Sighing, I snatched up another phalange.
Both joint surfaces were dense and polished, their edges lacy with bony overgrowth. Arthritis. Moving that finger would have hurt like hell.
My mind shot to the same tableau as in the woods. An old woman, trembling by a pit in her skivvies and bare feet.
The image morphed. I saw Gran’s face the day she got lost at South-Park Mall. The panic in her eyes. The relief upon seeing me.
Guilt drop-kicked self-pity into the night.
“So this is Christmas,” I sang Lennon. “… and what have you done?”
I positioned the phalange.
I was selecting another when my mobile shattered the silence. I jumped, and the phalange flew from my hand.
My eyes flicked to the clock. Eight ten.
I checked caller ID.
Ryan.
Removing one glove, I snatched up the phone and clicked on.
“Brennan.”
“Where are you?”
“Where are you?”
“I called your condo.” Did Ryan sound annoyed?
“I’m not there.”
There was a beat of silence. I listened but could hear no background noise.
“Are you still here?” Ryan asked.
“My answer would require knowledge of your present location.” I retrieved the phalange and placed it on the table.
“You’re in the morgue, right?”
“Technically, no. I’m in an autopsy room.”
Rationally, I knew my discontent was not due to Ryan. But he was on the line, so he was taking the hit.
“It’s Saturday night,” Ryan said.
“Just eleven days left, Kmart shoppers.”
Ryan ignored my sarcasm. “You’ve been here since three.”
“And?”
“You working the Oka ID?”
“No, I’m knitting the old gal a sweater.”
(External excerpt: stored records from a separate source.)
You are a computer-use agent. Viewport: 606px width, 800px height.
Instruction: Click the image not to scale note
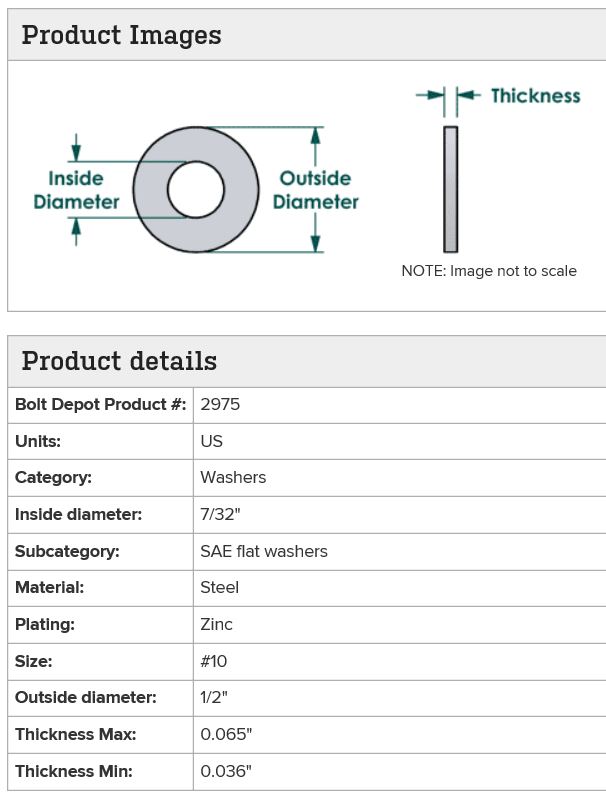pos(489,271)
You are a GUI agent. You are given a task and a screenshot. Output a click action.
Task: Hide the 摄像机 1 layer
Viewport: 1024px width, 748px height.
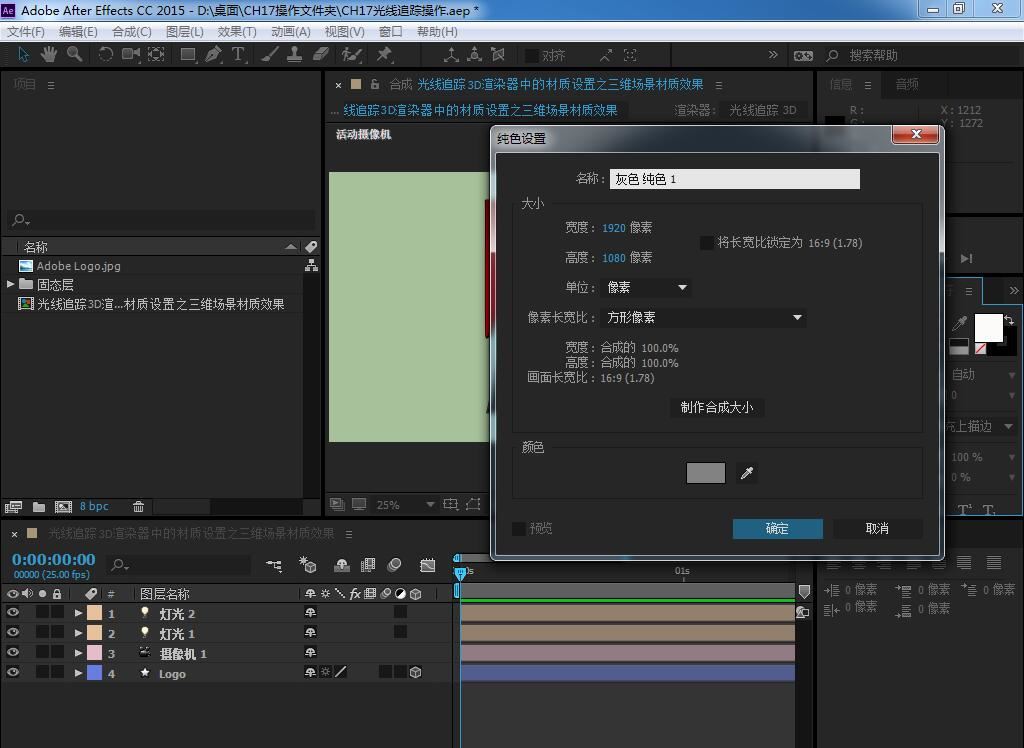tap(13, 653)
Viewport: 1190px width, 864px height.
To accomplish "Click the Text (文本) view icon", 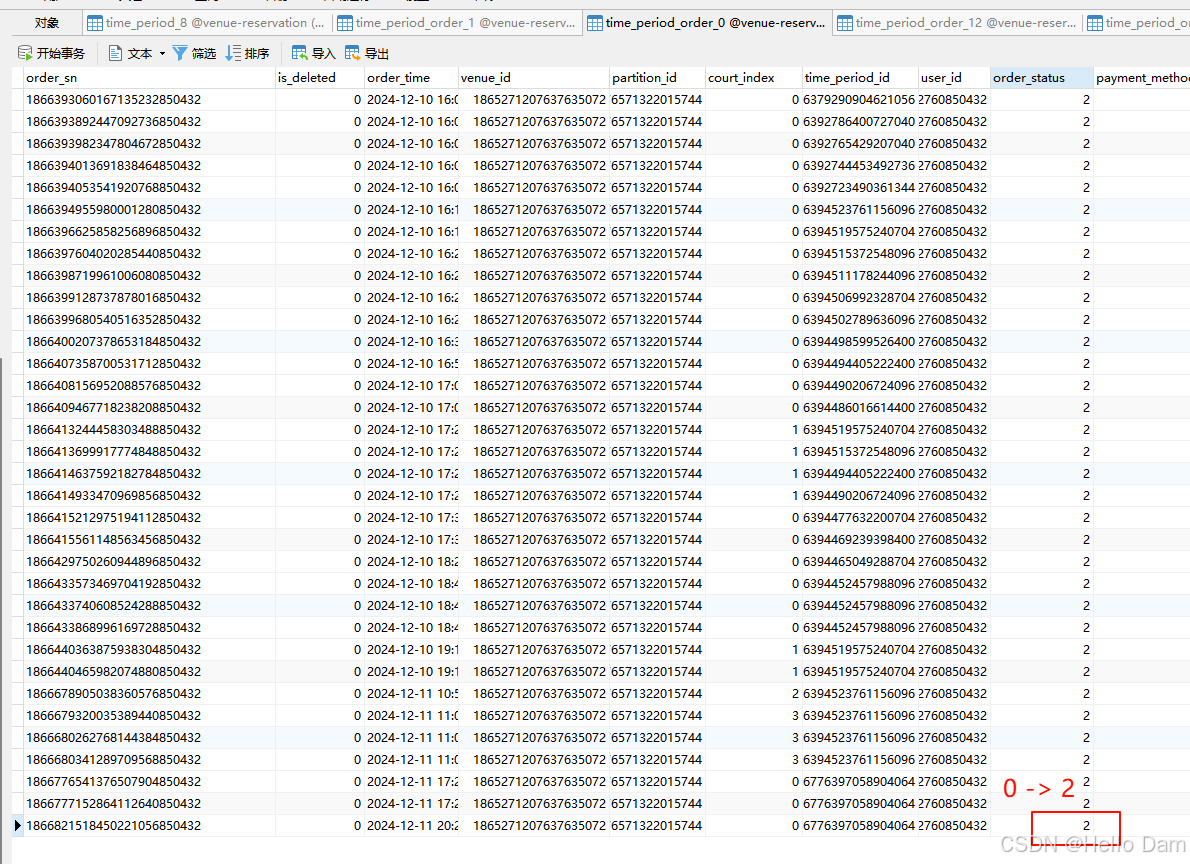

“You can be an Olympic pain in the ass, Brennan.”
“Practice pays.”
Pause.
“What’s so urgent it can’t wait a day?” Ryan asked.
“Once I finish the skeletal inventory, I can construct the biological profile and analyze the trauma. Then I can hike my hiney to a latitude where the mercury stands tall.”
“Have you eaten?”
Ryan’s question goosed my already significant irritation.
“Why this sudden interest in my diet?”
“Have you?”
“Yes,” I lied.
“Would you like a ride home?”
I did.
“No, thanks.”
“It’s snowing.”
“Joy to the friggin’ world,” I said.
“I’m upstairs.”
“So I’m not the only loser lacking a life.”
“What would it take to get you to ride with me?” Patient.
“Chloroform.”
“Good one.”
“Thanks.”
There was a long silence before Ryan spoke again.
“I’m now primary on Villejoin, so I’ve been going through the file. I can fill you in.”
I said nothing.
“Fatigue fosters sloppy thinking,” he added.
Ryan’s point was a good one. And I did want background on the Villejoin investigation.
I glanced at the disarticulated skeleton. Of the two hundred and six bones, only the hand phalanges remained unincorporated.
Tomorrow was Sunday. Barring a major disaster, the table would not be needed. The room was a secure area. I’d left remains overnight before.
And I was tired.
“I’ll meet you in the lobby in ten,” I said.
It was a decision I’d come to regret.